At first this book, like its title, seems disappointingly mundane: Linda Conrads is 38, a renowned but reclusive author still tortured by the murder of her sister. She discovered her sister’s body all those years ago, and saw the killer’s face, but the police never made an arrest. Now she has seen that face once more, on television, and so she writes a thriller that fictionalizes the story of her sister’s murder. By drawing the murderer’s attention to the book, Linda hopes to draw him out and trick him into doing something that implicates him in that crime.
It’s one of those “either incredibly crazy or incredibly cunning” plans, and as the story goes on it looks increasingly like the former. Linda’s trap becomes more convoluted, more dangerous to herself, and seemingly less and less likely to actually work. Of course, this is all mirroring her own mental state, which becomes more fragile as her confrontation with the murderer draws near. And if this were all the book was, if the narrative was so straightforward as that, then I wouldn’t have enjoyed it at all.
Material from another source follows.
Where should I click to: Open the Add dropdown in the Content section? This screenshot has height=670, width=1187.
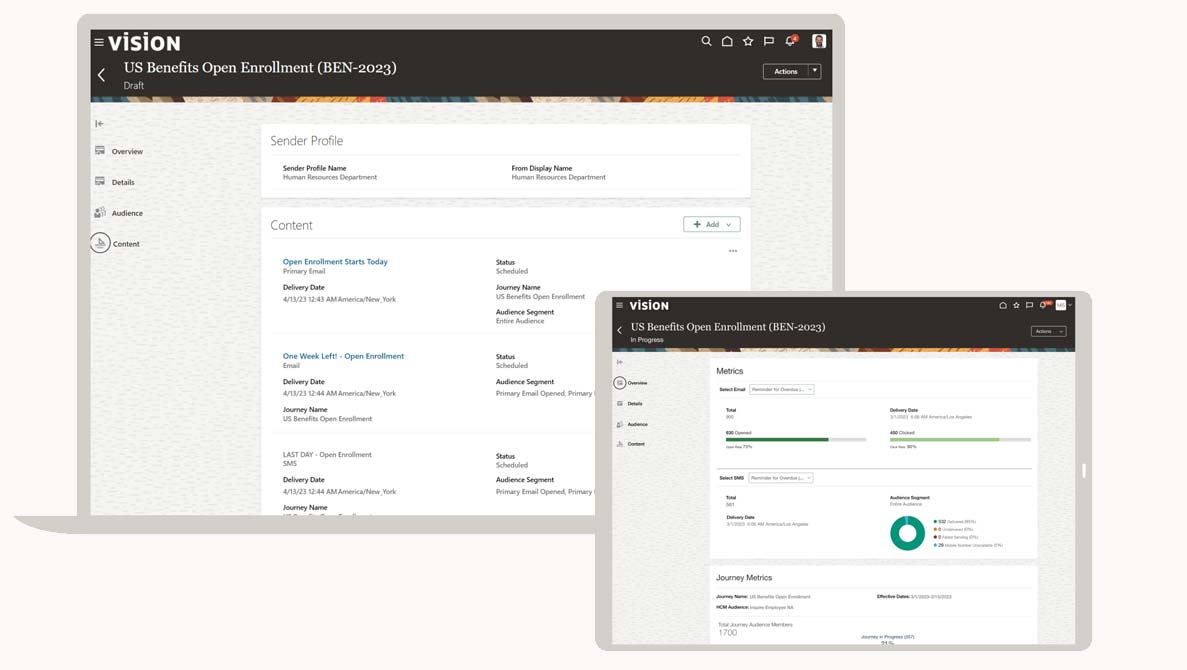click(712, 225)
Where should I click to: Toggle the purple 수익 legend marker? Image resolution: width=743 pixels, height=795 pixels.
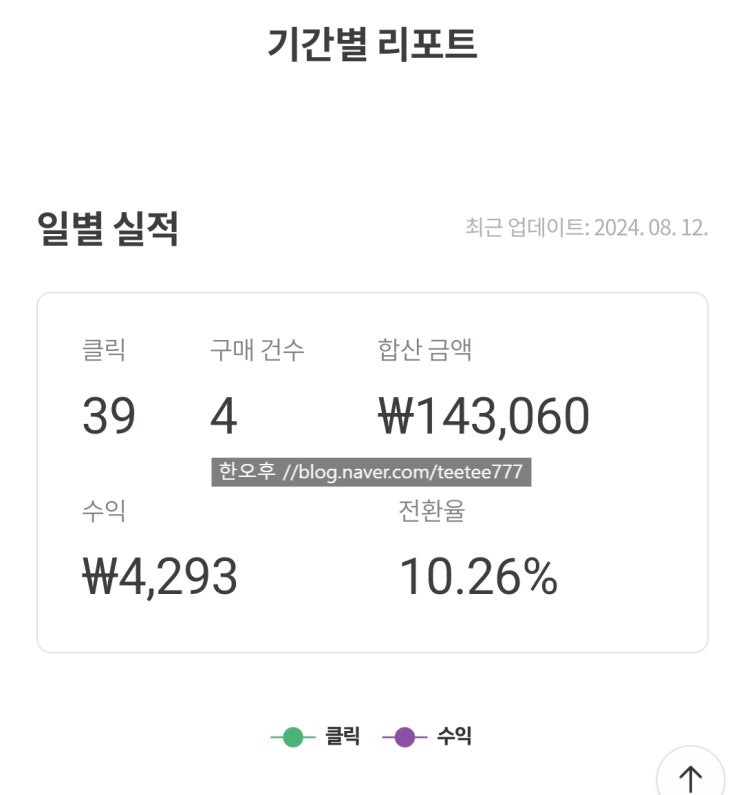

But that confrontation comes and goes, and we’re only halfway through the book. Melanie Raabe has bigger, better plans in store.
I know unreliable narrators are nothing new in the land of psychological thrillers, but Raabe just pulls it off so, so well here. You really start to question how accurately Linda is relating the events as they happen. For me, much of the enjoyment of the novel came from trying to work out what the real story might be before Raabe reveals it. Who really is the killer? Is Linda’s sister even dead? How much of this actually happened, and how much of it is a fabrication of Linda’s mind? With every bit of the narrative filtered through Linda herself, no source of information is unbiased, and the book becomes a game between narrator and reader. It’s good times—well, for me. Not so much for Linda.
The story continues to take twists that, while not wholly unpredictable, are delightful in the way they ratchet up the suspense. Eventually, to my disappointment, it moves back into more standard thriller territory, with the physical threat and pure, adrenaline-powered fight-or-flight climax. More seasoned readers might see this as payoff, however.
I’m also not a huge fan of the novel-within-a-novel conceit. I recall this from another thriller, Work Done for Hire, and I wasn’t impressed with it there. I know it’s serving some purpose here—the weird kind of romantic sub-plot would feel even more tacked-on at the end if Raabe hadn’t telegraphed it from Linda’s novel—but I found myself skimming those portions so I could get back to Linda’s story, which felt more real to me. So I guess that’s good, because I was hooked?
The Trap is one of those pleasant surprises of a book in a style I don’t usually enjoy. It’s books like this that are the reason I try to read widely and challenge myself, even if it means that, on the flip side, I sometimes encounter absolute stinkers. Every once in a while, opening myself up to the unknown means that little gems like this land in my lap. Reading is often relaxing, and sometimes a chore, but The Trap just goes to show that, in the hands of a capable writer, thrillers offer up that rare feeling of a book that is enervating. This was actually a pretty good way to wind down my week.